DineEquity, Inc (DIN) has risen more the 150% year-to-date, although the merger of Applebees and IHOP leaves this company with a debt-to-equity ratio of nearly 60 and negative operating margins in a very competitive, flooded casual dining market, at a time in which consumer savings, unemployment and commodity prices are increasing. DIN's 52-week low, reached in February 2009, is $5.24 and although long-term puts are not yet available, probably due to the chances that DineEquity could face the potential of bankruptcy, its December 2009 $10 puts at $0.75 might still be attractive, although I would probably feel more comfortable shorting the stock until 2010/2011 puts become available, as it currently trades at close to $30.
RadioShack Corp (RSH) actually has a very clean and attractive balance sheet; however, it trails market leader Best Buy by a very wide margin and is considered inferior in many respects to its big box competitors. With the government mandated switch to digital television now complete, I expect RadioShack's earnings to fall accordingly. RSH's 52-week low of $6.47 was reached in March of this year. Its January 2011 $5 put trades at close to $0.50; for more risk-reward, its January 2011 $2.50 puts trade at around $0.10. RSH currently trades near $14.
Macy's (M), the famous big box retailer with an equally infamous amount of debt is also worth a look with January 2011 $5 puts near $0.90 and $2.50 near $0.30. Its 52-week low is $5.07 and was reached in November 2008. Don't be surprised if it surpasses it by January 2011 with its shares currently exchanging hands at $12/share.
MGM Mirage, Inc (MGM) and Las Vegas Sands, Inc (LVS) have massive debt and both are struggling to maintain its debt covenants, at a time when consumers are more risk averse and interest rates and oil (air travel) are rising. Also of note are the facts that Las Vegas and Macao each have a glut of casinos, which will hamper margins for the foreseeable future, and MGM is currently building the most expensive casino complex in the world (City Center at $8.5 BB), which is due to be completed later this year and China has restricted the frequency of its citizens to Macao. January 2011 $2.50 puts stand at close to $0.60 for both firms. With 52-week lows for MGM at $1.81 and LVS at $1.38, both reached in March of this year, the risk appears to be worth the reward.

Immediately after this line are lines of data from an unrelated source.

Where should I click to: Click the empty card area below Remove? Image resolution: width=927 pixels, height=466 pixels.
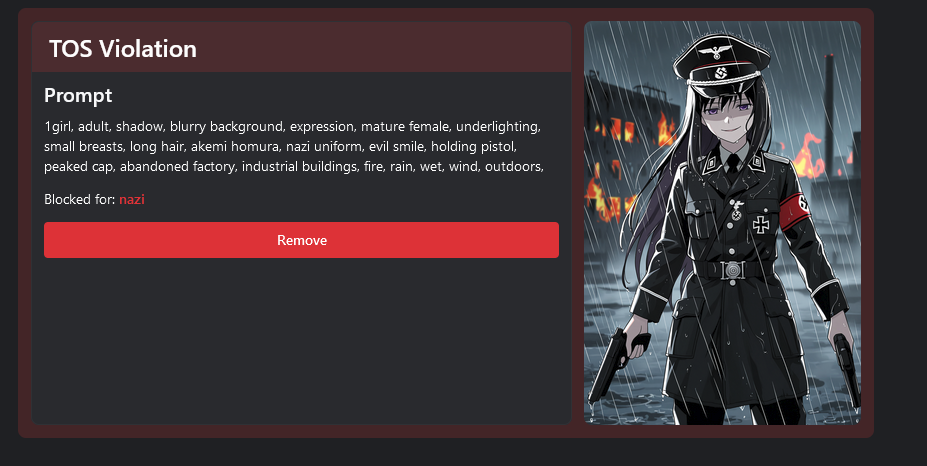pyautogui.click(x=301, y=340)
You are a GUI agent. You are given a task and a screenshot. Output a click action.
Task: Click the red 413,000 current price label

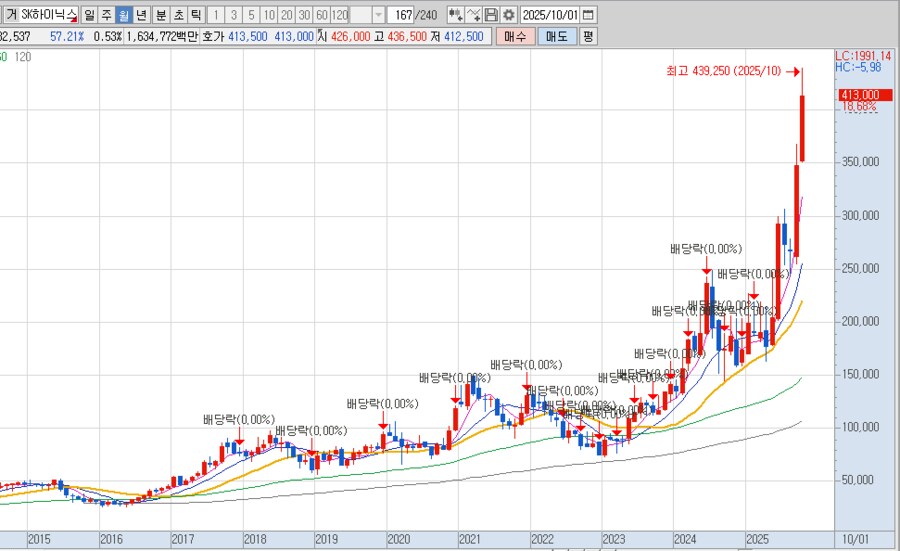[x=859, y=94]
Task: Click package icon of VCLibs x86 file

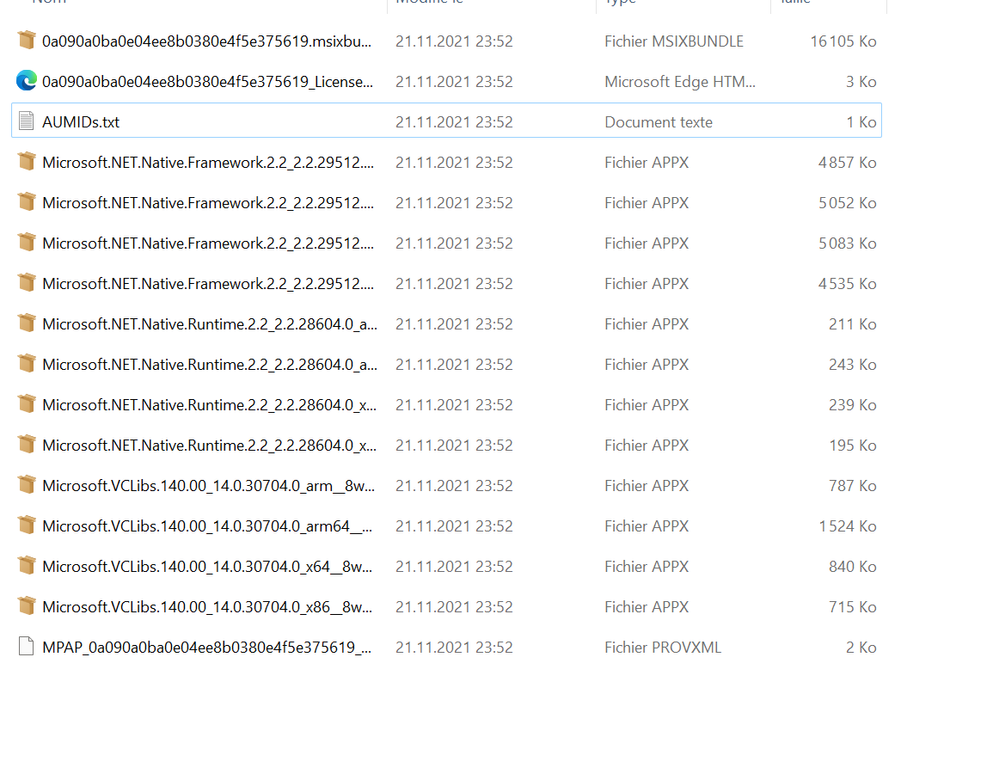Action: pyautogui.click(x=27, y=607)
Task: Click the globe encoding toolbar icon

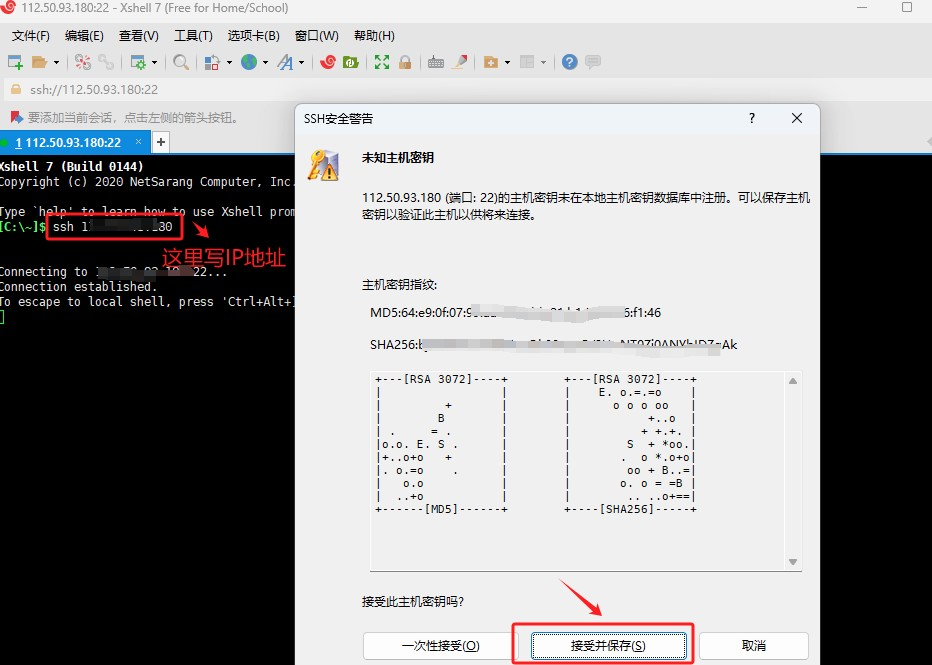Action: click(x=247, y=62)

MGM currently trades near $7/share and LVS at close to $9/share.
I believe that substantial downside potential also exists for Caribou Coffee Company (CBOU), especially with the emergence of McDonald's Corporation on the premium coffee scene and Ruth's Hospitality Group, Inc (RUTH), due to an increased focus on corporate expenditures and higher commodity costs. While not included in the consumer discretionary sector, I believe that Avid Technology, Inc (AVID), with the emergence of Apple as a dominant low-cost producer/provider of film editing software, is also worth a look.
*** The author does not hold positions in any of the stocks mentioned in this article.